1. Est armé. Il ne s’agit pas du tout, comme le disent les médias occidentaux, de manifestations pacifiques.

  • Les manifestants tuent. Ils ont besoin qu’il y ait le maximum de tués des  deux bords pour aggraver la situation, créer un état de non-retour et émouvoir  l’opinion publique locale et étrangère.  
  • Le nombre de membres des forces de l’ordre tués est impressionnant (et il  ne s’agit pas de soldats tués par leurs supérieurs parce qu’ils n’ont pas tiré  sur la foule comme le colportent les opposants et les médias…quelle blague  !!! si c’était vrai, la plupart des soldats auraient su et déserté pour ne pas  subir le même sort).  
  • Les manifestations commencent par des slogans appelant au renversement du  régime et se terminent par des tirs sur les forces de l’ordre, le saccage et  l’incendie des bâtiments publics (bureau de poste, compagnies d’électricité…).  
  • Un exemple parmi d’autres : Jisr Al Shougour, la dernière ville citée par  les médias.

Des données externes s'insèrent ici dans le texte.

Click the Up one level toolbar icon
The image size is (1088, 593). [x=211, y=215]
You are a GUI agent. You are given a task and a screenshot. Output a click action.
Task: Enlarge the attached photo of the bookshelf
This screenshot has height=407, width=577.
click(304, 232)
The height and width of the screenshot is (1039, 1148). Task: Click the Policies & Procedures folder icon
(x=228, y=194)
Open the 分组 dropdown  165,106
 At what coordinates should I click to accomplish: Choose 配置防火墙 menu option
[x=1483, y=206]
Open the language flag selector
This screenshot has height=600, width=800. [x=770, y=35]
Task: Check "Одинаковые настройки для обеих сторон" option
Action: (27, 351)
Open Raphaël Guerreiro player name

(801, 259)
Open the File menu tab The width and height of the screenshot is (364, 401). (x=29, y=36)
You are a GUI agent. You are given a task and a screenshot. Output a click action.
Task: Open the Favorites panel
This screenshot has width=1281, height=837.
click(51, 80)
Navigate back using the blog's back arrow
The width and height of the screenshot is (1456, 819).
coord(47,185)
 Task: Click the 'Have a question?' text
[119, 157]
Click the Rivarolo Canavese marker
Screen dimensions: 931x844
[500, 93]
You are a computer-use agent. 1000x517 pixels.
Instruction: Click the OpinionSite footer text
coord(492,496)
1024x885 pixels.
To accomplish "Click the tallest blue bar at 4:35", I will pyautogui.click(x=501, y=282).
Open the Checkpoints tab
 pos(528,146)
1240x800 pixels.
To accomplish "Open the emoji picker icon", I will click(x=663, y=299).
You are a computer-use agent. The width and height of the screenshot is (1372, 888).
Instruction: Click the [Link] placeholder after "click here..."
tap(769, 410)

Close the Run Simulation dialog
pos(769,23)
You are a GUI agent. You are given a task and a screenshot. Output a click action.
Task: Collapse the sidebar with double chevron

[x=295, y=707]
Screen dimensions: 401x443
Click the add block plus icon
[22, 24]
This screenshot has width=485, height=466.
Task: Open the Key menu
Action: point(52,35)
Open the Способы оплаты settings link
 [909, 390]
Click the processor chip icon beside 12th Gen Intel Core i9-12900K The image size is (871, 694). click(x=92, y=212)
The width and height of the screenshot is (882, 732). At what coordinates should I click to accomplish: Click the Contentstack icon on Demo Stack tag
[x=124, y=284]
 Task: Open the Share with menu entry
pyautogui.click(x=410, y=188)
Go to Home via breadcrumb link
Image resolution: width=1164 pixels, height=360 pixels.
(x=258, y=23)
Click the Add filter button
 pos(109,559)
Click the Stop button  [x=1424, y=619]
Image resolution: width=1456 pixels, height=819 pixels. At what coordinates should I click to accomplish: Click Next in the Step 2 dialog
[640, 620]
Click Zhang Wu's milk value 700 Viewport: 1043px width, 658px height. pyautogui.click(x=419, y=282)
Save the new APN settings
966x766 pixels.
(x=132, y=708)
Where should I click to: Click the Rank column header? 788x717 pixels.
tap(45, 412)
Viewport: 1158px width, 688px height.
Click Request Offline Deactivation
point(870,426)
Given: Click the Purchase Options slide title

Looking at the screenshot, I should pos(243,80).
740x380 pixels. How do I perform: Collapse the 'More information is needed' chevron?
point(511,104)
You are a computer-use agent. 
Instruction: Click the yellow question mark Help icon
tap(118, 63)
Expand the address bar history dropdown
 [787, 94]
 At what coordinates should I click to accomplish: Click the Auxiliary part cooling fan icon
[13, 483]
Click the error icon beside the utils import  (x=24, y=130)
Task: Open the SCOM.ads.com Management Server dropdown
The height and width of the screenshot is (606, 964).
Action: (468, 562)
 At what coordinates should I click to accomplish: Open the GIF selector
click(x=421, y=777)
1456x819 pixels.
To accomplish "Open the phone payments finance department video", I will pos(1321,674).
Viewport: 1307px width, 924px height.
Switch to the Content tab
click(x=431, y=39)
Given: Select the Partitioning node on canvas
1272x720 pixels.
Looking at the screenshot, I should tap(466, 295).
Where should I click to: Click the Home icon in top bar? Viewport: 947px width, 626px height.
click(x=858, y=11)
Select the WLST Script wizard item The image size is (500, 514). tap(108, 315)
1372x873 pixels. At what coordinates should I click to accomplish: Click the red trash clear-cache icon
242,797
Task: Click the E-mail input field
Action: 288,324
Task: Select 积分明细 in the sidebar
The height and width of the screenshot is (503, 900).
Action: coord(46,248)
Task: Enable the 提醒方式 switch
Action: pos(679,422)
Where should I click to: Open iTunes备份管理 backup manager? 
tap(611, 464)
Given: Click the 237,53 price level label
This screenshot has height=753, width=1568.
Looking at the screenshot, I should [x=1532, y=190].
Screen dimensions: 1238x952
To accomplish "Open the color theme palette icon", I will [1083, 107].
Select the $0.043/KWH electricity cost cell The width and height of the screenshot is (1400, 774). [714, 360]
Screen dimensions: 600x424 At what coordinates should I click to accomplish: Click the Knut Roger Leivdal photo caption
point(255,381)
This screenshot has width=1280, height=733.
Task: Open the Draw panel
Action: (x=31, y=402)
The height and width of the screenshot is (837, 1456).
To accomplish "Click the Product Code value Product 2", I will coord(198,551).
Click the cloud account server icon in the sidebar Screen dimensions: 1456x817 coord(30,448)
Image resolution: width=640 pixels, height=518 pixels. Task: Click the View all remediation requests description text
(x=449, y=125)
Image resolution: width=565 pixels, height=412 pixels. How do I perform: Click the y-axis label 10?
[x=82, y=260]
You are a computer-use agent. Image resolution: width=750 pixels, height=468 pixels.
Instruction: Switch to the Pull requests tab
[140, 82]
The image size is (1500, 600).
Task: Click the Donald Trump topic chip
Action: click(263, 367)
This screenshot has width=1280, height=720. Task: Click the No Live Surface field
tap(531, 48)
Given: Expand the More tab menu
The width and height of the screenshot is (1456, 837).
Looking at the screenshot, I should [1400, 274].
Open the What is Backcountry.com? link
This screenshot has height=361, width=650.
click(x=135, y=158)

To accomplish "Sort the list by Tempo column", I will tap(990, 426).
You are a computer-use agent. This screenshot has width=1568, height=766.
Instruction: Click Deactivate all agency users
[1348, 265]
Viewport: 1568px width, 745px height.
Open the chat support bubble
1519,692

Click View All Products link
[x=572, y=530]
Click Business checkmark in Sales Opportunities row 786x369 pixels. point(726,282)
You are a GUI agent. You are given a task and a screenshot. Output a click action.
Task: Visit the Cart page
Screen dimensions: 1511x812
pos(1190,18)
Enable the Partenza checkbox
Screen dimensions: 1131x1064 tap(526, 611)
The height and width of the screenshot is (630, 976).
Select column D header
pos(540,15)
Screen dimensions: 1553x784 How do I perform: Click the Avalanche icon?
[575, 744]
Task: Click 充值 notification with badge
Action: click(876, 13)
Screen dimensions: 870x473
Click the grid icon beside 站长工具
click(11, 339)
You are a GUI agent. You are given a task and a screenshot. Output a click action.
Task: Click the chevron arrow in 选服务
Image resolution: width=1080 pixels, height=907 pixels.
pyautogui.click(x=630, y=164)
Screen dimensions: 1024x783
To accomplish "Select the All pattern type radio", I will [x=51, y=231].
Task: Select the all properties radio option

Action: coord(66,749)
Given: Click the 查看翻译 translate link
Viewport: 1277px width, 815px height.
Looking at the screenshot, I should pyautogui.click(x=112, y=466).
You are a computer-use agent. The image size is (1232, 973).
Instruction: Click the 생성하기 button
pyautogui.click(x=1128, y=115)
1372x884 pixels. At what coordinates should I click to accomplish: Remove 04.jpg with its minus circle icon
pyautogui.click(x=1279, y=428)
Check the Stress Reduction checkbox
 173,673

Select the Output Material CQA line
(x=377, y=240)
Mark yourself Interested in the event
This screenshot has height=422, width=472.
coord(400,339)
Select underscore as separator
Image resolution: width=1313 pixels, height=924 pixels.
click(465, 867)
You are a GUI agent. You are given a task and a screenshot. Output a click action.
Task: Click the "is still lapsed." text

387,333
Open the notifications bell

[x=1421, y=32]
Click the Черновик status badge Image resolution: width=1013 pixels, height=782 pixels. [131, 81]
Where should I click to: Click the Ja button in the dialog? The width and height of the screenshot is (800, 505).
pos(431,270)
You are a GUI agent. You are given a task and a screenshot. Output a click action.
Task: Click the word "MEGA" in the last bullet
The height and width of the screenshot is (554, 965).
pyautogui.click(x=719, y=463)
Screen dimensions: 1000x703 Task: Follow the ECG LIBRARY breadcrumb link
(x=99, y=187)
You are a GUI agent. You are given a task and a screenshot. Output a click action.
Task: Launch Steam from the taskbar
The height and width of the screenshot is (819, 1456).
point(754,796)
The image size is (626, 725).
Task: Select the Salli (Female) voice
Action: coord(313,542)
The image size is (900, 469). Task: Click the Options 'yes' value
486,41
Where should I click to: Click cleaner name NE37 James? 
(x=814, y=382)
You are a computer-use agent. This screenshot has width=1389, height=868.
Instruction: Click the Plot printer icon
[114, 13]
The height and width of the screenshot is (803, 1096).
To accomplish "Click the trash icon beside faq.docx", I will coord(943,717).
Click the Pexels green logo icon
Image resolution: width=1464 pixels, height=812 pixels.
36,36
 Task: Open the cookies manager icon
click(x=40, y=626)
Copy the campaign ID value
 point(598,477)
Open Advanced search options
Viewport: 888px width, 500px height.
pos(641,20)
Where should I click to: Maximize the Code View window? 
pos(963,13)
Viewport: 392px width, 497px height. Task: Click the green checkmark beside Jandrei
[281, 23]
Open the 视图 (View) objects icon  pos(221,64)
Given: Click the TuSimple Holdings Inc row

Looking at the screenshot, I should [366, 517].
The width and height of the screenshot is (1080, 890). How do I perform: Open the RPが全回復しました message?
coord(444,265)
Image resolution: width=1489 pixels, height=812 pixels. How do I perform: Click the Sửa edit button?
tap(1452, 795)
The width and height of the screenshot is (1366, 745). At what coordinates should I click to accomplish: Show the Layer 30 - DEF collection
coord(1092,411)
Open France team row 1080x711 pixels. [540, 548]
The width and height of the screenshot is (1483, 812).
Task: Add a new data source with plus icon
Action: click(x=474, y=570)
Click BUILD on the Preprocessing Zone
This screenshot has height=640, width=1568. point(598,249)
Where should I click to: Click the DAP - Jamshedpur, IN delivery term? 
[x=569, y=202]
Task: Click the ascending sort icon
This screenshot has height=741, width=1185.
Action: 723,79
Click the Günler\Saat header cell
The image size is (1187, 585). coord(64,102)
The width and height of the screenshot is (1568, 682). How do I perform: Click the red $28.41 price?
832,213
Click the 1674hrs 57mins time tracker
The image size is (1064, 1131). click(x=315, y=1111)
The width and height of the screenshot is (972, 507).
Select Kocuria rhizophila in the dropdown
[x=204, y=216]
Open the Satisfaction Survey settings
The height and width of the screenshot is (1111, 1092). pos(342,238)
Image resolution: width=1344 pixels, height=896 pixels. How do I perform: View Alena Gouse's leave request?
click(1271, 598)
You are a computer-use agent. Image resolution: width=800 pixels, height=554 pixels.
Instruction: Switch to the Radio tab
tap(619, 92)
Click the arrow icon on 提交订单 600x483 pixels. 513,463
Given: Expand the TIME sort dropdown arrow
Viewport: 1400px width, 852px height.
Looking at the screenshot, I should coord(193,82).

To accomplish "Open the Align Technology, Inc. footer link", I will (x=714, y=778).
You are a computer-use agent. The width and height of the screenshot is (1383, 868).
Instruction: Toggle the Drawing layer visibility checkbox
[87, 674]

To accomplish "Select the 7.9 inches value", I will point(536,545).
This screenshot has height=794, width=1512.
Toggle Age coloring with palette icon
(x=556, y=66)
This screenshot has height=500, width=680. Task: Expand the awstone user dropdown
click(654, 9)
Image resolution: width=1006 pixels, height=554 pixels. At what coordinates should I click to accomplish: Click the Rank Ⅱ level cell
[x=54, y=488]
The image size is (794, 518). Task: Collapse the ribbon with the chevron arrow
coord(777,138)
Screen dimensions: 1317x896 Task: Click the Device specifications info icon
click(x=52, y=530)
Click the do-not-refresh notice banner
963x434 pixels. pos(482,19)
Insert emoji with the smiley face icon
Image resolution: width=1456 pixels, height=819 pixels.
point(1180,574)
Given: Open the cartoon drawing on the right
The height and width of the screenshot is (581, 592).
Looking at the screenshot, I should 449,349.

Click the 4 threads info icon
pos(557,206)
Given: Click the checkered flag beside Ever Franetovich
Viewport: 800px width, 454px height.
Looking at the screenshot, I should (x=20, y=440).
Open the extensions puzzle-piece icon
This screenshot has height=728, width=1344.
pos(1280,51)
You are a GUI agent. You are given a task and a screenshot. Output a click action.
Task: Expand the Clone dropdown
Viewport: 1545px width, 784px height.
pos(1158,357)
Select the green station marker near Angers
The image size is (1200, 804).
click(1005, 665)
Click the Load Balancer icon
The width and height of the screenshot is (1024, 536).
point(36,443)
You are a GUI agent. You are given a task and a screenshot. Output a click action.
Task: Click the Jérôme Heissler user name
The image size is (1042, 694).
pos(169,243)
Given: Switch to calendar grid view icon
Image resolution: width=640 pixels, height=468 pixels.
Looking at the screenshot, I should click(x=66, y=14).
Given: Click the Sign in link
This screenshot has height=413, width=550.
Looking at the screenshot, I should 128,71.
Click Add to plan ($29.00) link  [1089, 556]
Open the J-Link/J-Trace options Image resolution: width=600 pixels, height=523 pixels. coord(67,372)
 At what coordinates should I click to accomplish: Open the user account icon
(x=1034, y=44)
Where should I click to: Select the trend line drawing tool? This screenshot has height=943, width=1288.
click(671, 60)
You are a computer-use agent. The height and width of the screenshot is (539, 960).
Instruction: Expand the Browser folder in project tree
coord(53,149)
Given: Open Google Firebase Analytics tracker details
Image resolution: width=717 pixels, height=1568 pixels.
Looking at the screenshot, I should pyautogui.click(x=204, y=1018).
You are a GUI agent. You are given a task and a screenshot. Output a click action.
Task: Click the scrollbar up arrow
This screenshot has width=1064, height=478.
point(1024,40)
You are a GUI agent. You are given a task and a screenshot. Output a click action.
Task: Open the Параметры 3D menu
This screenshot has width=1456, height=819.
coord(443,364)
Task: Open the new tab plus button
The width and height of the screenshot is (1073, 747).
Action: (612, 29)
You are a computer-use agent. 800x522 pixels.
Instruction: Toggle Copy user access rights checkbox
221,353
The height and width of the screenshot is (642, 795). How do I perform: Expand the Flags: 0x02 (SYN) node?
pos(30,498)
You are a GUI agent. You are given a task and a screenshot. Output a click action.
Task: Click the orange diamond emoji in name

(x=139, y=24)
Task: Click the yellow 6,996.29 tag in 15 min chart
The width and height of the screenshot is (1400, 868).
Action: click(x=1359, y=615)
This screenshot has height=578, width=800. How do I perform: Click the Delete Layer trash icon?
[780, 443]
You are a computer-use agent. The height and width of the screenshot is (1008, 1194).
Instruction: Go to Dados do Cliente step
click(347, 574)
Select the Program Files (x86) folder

Un de mes malades qui vient de cette ville me raconte : «  Heureusement, que l’armée est intervenue pour nous débarrasser de ces  "protestataires". Depuis un mois, des bandes armées circulaient à moto ou en  voiture dans la ville et les environs et y semaient la terreur. Puis ils ont  tué des policiers (Les TV ont montré deux charniers découverts par l’armée  après son entrée dans la ville), ont mis le feu aux bâtiments publics et ont  détruit à l’explosif l’immeuble des forces de sécurité tuant 67  personnes ». Ce n’est que trois jours plus tard que l’armée est  entrée dans la ville.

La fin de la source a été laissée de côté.